Abbott is running against former Democratic Representative Beto O’Rourke, who edged out Abbott in a contest that represents the toughest challenge of the governor’s political career.
Immigration remains a critical issue for Democrats who have long believed that Texas’ booming cities and changing demographics would eventually turn the largest red state into blue in the United States. But in majority Hispanic border counties, Republicans are making aggressive play for three congressional seats this fall after Trump made major gains in the region in 2020.
It was much the same in South Florida, where Trump’s GOP performed better than expected in the last election.
DeSantis is running against former Rep. Charlie Crist, whose campaign has charged in recent days that the governor “shot himself in the foot” by shipping immigrants from Texas to Massachusetts. The move sparked an increase in fundraising for Crist that topped $1 million over a 48-hour period, according to spokeswoman Samantha Ramirez.

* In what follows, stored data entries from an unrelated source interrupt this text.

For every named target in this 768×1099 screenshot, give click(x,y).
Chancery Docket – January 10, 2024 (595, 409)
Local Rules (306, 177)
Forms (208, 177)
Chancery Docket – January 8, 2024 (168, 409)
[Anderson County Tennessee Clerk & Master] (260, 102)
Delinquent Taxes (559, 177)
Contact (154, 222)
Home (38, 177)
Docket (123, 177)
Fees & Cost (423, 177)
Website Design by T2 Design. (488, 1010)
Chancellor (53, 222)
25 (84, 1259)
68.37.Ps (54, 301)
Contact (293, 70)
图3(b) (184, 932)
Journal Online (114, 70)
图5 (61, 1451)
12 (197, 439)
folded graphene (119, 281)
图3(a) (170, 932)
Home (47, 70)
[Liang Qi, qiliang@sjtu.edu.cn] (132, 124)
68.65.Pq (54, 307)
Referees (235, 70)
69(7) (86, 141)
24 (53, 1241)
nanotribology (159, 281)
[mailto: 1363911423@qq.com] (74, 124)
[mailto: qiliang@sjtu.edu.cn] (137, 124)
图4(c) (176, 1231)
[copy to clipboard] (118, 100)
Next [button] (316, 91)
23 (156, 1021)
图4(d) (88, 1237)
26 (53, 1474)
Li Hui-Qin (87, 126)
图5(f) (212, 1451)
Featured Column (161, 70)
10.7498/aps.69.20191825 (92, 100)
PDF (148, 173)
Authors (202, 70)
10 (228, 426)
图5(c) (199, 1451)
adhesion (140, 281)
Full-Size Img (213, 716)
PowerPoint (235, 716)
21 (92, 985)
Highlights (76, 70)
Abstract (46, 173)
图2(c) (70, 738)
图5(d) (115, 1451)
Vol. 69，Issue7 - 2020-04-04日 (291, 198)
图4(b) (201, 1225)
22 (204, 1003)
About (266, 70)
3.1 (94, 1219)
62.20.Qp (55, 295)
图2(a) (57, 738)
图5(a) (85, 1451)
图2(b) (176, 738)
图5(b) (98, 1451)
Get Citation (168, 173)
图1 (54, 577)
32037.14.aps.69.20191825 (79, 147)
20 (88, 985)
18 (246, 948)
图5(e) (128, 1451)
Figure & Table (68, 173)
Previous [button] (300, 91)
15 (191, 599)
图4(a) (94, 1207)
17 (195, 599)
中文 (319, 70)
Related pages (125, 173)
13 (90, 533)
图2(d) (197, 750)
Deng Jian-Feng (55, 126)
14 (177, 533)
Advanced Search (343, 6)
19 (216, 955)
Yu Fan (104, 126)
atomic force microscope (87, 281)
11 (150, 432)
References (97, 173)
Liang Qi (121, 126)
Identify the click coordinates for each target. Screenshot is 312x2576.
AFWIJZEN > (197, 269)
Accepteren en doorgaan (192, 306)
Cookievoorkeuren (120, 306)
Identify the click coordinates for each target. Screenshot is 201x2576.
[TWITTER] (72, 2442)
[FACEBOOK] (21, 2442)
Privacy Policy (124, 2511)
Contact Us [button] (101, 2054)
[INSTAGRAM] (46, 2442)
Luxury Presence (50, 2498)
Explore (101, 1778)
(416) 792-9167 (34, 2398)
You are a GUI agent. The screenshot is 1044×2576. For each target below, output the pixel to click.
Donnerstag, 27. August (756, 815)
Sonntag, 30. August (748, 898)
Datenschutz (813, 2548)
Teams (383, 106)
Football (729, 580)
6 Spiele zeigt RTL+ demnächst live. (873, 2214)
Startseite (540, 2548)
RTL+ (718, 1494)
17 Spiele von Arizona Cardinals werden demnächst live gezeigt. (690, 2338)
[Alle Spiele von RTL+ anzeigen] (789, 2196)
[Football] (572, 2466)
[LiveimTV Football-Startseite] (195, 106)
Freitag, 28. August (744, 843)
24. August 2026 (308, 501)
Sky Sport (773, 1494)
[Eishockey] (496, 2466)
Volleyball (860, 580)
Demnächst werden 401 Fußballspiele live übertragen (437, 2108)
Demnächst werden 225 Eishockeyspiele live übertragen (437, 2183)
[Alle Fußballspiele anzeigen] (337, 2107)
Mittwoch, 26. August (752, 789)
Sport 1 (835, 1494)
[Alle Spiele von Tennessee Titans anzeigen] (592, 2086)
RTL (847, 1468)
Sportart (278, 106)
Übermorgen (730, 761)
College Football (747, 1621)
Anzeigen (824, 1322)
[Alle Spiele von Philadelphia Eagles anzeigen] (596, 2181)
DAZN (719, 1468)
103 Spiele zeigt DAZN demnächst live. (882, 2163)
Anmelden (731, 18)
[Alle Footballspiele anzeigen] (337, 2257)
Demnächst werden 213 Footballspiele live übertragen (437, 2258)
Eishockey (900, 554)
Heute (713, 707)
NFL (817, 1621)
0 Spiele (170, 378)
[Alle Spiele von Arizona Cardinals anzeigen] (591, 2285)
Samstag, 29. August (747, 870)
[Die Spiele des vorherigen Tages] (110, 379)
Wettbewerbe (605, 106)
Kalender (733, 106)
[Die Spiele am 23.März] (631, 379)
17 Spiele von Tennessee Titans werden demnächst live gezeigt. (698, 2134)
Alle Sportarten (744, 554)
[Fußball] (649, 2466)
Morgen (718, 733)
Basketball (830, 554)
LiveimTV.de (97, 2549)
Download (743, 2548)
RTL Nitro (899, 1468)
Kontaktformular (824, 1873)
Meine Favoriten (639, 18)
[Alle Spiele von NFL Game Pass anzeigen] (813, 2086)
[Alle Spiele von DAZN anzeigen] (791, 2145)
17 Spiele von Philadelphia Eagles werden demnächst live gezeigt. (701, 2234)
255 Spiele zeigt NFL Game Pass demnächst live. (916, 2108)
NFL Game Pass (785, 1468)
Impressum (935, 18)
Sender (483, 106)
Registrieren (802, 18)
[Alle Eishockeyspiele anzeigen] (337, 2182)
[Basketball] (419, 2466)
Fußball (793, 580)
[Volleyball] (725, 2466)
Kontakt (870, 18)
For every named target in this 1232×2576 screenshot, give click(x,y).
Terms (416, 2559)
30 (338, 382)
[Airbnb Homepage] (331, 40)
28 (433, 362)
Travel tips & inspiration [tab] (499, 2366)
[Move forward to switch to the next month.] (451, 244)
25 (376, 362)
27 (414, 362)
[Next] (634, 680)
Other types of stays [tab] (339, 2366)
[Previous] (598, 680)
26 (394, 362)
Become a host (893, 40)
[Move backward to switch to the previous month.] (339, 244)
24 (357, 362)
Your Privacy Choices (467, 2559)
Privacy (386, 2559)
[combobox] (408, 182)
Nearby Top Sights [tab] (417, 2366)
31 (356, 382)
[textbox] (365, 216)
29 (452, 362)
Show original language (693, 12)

The Republican candidates in the November ballot do not seem worried.
“I think it’s a valid maneuver to use to try to wake up or at least expose the hypocrisy of progressive Democrats who say the border is secure and there’s no problem here,” Joseph Swiger said. , one of dozens of Republicans. running for local office in Texas border counties where the GOP has rarely bothered to recruit candidates in the past.
Reported Peoples of New York; Weber reported from Austin, Texas. Associated Press writer Farnoush Amiri in Washington contributed to this report.